Hi folks,

I am trying to use **cublasLtMatmul** to perform matrix int8-multiplications. According to the documentation **CUBLAS-LT** support matrix multiplication of type D = alpha (A*B) + C. One of the supported data-type is where all A,B,C and D are int8. I am trying to get this **Int8 output** mode to work.

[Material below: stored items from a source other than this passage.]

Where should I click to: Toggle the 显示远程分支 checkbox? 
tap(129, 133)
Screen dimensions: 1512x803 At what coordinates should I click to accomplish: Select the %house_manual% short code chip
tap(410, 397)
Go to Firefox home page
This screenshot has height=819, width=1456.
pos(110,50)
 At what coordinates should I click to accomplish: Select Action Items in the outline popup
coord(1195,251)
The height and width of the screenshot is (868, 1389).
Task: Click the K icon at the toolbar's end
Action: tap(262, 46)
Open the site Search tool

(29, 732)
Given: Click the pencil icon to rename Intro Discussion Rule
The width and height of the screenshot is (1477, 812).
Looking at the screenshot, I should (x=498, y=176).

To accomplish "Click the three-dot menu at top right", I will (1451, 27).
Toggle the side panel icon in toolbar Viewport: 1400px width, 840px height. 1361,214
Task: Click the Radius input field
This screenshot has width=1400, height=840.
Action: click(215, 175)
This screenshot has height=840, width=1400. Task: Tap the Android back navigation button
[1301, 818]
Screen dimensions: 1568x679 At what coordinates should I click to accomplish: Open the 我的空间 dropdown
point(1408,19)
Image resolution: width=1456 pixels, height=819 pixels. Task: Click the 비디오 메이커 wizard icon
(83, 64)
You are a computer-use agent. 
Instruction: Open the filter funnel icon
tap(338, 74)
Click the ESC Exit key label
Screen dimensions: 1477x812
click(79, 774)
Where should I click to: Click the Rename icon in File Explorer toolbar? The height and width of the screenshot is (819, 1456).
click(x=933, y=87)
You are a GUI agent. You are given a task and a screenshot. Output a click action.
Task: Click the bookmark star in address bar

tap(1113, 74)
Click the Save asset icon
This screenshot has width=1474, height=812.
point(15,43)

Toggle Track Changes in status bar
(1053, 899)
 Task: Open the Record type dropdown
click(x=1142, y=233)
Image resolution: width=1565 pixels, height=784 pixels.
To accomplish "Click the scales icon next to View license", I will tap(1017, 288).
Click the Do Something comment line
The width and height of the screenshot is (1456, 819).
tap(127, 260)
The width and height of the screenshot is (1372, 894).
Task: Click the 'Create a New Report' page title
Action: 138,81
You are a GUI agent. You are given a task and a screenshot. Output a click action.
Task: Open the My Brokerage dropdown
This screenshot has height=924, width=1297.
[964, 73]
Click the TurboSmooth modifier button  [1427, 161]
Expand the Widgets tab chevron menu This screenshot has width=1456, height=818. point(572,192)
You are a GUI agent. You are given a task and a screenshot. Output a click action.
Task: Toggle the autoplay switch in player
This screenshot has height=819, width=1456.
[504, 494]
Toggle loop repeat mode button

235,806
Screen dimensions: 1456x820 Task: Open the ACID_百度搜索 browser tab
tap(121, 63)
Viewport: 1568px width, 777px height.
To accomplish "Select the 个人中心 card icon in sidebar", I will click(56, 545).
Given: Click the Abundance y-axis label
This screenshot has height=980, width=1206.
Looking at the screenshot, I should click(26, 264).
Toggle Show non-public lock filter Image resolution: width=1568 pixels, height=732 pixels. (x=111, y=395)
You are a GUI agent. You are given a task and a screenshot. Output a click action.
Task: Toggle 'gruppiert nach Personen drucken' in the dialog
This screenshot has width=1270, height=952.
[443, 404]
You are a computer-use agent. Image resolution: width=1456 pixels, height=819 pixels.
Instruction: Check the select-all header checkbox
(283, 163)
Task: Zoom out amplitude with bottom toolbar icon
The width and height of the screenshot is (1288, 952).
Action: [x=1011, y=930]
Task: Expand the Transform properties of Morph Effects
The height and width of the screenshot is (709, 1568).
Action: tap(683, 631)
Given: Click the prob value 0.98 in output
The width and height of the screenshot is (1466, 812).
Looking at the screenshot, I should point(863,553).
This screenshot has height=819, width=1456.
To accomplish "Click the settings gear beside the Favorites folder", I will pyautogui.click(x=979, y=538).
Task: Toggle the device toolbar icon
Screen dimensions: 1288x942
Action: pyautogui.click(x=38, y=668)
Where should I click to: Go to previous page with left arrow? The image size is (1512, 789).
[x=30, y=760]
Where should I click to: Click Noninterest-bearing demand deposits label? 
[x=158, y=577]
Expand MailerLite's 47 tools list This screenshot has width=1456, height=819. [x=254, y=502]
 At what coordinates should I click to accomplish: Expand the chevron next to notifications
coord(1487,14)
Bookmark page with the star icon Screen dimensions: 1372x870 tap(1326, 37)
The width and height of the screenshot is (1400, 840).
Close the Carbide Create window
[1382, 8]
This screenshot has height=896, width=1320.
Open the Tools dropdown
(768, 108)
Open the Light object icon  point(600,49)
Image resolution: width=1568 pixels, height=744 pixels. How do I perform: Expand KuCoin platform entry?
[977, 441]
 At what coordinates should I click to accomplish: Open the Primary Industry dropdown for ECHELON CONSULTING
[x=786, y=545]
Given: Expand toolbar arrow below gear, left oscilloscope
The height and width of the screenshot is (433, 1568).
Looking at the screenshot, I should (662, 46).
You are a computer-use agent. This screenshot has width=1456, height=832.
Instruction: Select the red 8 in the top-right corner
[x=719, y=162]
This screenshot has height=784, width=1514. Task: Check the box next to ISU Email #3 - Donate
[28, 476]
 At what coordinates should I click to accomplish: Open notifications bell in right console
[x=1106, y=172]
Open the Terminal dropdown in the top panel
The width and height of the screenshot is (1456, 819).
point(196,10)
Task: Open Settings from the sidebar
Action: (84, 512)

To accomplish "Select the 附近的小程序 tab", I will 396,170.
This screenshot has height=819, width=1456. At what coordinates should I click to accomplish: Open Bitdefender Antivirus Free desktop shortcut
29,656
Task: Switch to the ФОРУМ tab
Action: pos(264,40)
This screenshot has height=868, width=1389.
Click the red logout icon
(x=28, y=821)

https://docs.nvidia.com/cuda/cublas/index.html#cublasLtMatmul

My configuration for the multiplication is the following

A: CUDA_R_8I

B: CUDA_R_8I

C: CUDA_R_8I

D: CUDA_R_8I

Scale type: CUDA_R_32F

Compute type: CUBLAS_COMPUTE_ 32I

CUDA Version: 11.2

The documentation does not mention any architecture dependence. However when I run the code it **errors out on Volta architecture (Titan V) but it runs on Turing (RTX 2060).** The algorithm heuristics are unable to find any algorithm for the multiplication for the Volta architecture.

Some other observations:

- cublasltmatmul only worked on Turning when the external dimensions of the matrices were multiple of 16.
- nvprof analysis of binary indicates that tensorcore is being used for Int8 computation on Turing.

My question is why does the multiplication not work on Volta (is it a bug) ? or is this the expected behaviour ?

I have attached a simple reproducible example script which runs on Turing but not on Volta demonstrating this issue.

ltmatmul_bug.rar (2.1 KB)

Thanks in advance :)